Our main contributions are as follows: (1) We propose an integrate framework to implement both works of pulmonary nodule detection and segmentation in a single process; (2) We design 3 3D CNNs with different scales of receptive fields, and evaluate their performance with 2 different fusion methods to more extensively analyse the contextual information of the input; (3) We unite the SLIC and CNN classification process, to implement voxel-level nodule segmentation with only weakly-labeled training data, such as dataset provided by LUNA16 challenge, to release the drawback of the poorly provided fully-labeled data.

The rest of this paper is organized as follows.
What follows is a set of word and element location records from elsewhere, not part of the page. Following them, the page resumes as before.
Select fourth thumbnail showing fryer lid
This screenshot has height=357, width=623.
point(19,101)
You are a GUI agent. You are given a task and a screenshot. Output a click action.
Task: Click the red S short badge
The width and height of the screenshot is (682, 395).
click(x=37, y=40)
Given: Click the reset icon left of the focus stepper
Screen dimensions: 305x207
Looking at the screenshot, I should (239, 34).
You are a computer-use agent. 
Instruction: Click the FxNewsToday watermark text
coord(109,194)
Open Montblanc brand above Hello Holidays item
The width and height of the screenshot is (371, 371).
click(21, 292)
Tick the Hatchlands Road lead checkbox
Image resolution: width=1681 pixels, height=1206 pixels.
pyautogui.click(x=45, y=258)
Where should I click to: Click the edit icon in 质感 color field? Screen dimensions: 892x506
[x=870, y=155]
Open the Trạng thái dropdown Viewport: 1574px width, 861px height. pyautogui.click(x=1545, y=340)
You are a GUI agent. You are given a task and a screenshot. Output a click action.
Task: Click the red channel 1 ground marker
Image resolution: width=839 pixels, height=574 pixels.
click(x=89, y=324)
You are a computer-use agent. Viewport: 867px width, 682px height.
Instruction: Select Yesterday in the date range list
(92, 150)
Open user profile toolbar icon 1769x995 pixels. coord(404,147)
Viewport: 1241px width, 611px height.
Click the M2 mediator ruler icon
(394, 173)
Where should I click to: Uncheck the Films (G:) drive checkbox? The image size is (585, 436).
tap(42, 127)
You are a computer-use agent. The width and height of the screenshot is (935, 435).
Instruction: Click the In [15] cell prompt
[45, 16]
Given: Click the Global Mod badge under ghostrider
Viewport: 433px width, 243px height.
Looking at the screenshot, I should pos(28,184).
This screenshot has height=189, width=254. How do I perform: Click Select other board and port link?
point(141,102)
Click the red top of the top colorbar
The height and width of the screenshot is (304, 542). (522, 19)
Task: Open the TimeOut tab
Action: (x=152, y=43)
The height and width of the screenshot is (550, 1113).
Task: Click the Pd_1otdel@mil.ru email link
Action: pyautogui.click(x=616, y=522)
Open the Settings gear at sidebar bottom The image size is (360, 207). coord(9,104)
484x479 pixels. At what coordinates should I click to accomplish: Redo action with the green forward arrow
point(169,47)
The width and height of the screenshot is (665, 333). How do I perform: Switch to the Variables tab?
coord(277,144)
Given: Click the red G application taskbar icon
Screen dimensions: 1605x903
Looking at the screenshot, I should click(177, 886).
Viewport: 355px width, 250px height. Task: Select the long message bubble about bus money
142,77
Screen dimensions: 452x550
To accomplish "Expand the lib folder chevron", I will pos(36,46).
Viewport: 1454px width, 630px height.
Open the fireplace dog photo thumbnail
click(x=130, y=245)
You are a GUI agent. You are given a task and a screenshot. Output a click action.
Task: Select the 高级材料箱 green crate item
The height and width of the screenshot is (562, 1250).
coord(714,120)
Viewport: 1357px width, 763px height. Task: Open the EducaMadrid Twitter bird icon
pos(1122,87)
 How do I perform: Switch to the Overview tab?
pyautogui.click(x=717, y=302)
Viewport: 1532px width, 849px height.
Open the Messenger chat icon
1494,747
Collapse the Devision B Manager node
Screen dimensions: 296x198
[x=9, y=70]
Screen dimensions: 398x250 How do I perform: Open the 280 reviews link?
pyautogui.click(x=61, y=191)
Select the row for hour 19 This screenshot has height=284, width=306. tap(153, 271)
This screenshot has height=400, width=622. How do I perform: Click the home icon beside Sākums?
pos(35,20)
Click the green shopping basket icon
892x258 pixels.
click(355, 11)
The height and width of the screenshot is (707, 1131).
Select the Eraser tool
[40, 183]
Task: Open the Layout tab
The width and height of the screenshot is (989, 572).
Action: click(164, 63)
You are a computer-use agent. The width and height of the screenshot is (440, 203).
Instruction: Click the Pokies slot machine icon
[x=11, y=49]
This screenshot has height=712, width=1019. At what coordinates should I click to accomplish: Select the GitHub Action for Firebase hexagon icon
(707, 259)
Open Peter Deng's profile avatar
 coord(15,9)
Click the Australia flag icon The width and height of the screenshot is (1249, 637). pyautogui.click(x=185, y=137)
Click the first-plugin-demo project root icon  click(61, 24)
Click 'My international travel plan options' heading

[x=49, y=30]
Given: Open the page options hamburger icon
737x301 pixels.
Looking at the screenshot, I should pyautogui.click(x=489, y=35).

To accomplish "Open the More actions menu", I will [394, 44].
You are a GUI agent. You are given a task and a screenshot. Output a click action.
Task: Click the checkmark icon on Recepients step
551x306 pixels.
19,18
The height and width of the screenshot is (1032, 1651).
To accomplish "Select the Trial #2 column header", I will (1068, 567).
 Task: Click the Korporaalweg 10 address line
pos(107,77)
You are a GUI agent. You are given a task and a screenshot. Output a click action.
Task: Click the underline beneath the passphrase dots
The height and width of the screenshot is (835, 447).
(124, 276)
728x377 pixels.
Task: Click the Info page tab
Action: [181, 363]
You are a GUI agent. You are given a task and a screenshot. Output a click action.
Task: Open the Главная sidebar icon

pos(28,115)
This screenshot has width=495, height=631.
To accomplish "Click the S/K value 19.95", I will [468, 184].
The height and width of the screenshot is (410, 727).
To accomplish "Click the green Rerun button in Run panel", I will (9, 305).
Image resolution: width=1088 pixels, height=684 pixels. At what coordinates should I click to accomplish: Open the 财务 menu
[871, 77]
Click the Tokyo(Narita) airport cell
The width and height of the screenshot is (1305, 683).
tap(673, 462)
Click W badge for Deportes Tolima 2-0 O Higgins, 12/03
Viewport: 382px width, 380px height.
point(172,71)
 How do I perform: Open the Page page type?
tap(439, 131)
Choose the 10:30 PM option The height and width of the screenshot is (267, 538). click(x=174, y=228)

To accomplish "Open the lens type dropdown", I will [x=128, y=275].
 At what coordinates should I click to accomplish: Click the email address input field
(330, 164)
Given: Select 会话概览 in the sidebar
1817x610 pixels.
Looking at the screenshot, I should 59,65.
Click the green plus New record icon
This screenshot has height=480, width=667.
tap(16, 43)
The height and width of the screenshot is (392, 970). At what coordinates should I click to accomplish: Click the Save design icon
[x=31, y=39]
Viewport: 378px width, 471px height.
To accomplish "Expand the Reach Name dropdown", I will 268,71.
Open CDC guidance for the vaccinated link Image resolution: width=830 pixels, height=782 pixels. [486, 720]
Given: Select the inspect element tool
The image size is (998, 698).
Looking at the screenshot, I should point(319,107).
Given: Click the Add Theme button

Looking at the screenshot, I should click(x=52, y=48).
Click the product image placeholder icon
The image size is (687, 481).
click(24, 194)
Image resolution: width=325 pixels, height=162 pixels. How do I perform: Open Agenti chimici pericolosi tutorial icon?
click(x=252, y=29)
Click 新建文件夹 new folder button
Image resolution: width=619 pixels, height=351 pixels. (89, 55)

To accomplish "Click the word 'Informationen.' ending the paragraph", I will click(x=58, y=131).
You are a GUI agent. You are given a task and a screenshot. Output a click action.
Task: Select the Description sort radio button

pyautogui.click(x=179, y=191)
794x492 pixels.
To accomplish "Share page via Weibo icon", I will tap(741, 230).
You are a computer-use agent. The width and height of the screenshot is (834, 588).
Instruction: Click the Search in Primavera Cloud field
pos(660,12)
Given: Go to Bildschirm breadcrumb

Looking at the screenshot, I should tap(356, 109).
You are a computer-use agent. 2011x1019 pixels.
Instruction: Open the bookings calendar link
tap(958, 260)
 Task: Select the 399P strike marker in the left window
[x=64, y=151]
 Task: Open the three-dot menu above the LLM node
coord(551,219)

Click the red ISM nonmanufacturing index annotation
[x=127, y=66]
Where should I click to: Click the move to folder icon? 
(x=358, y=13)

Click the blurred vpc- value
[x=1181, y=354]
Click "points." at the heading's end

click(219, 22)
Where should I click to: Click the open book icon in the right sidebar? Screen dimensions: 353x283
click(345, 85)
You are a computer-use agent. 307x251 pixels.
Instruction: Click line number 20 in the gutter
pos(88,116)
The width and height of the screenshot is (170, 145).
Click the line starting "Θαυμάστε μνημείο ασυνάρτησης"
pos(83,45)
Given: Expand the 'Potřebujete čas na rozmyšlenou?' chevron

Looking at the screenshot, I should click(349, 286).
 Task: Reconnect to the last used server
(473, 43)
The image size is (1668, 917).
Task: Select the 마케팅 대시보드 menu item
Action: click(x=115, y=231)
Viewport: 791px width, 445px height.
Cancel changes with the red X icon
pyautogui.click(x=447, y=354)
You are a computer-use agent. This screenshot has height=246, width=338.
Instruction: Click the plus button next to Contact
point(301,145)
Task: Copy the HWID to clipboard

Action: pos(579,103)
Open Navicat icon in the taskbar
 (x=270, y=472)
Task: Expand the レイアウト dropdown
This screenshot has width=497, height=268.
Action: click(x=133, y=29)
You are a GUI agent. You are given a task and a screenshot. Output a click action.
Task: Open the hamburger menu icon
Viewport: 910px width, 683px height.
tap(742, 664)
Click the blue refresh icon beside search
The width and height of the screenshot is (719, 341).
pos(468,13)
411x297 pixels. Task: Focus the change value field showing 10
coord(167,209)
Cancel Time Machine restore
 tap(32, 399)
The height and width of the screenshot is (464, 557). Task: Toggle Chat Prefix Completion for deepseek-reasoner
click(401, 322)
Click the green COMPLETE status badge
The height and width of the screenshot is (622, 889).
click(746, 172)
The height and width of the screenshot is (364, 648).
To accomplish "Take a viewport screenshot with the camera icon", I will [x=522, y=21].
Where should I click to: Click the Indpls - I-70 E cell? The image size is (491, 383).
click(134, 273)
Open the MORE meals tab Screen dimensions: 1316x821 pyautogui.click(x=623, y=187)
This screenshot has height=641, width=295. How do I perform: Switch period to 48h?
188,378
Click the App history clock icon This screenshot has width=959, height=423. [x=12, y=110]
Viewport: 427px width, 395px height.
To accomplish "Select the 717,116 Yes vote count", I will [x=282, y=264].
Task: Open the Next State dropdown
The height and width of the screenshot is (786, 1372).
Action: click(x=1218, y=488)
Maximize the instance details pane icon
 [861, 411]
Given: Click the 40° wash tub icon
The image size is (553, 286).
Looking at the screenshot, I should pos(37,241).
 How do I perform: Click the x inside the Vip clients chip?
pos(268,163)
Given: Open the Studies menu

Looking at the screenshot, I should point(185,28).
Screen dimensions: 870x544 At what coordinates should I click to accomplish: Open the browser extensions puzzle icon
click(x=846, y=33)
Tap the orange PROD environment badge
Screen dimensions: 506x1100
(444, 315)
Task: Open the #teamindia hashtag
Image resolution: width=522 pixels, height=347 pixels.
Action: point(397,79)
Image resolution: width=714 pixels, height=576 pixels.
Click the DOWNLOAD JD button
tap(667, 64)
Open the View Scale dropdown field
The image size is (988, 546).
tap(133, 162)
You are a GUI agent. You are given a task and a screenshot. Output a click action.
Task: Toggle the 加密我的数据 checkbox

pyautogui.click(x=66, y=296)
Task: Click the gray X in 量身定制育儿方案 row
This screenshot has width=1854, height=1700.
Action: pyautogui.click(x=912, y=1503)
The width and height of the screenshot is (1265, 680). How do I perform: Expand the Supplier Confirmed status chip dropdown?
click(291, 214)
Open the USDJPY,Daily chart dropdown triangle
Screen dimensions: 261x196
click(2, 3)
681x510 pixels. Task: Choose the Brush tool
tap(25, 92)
The main details of our method are described in Sect. 2. The experimental details and results are introduced in Sect. 3. Section 4 organizes the discussion, and the conclusions are finally drawn in Sect. 5.

2 Method

The main process of our method is illustrated in Fig. 1. It can be summarised as four steps: (1) CT image preprocessing, (2) supervoxel generation, (3) deep learning based supervoxel classification and (4) predicted supervoxel combination. The supervoxel generation can be regarded as a candidate detection process to produce a set of candidate coordinates for further classification, and supervoxel classification corresponds to the step of false positive reduction. Their main details are as follows.

Fig. 1
figure 1

The main process of our method

2.1 Preprocessing

The input of our CAD system is a 3D CT image of a human’s chest. Such kind of CT images are produced from variant medical facilities, so their format differ very much, which makes it hard to analyse their spatial and contextual features. Therefore, preprocessing is an essential step to fit large amounts of variant data into a conform standard.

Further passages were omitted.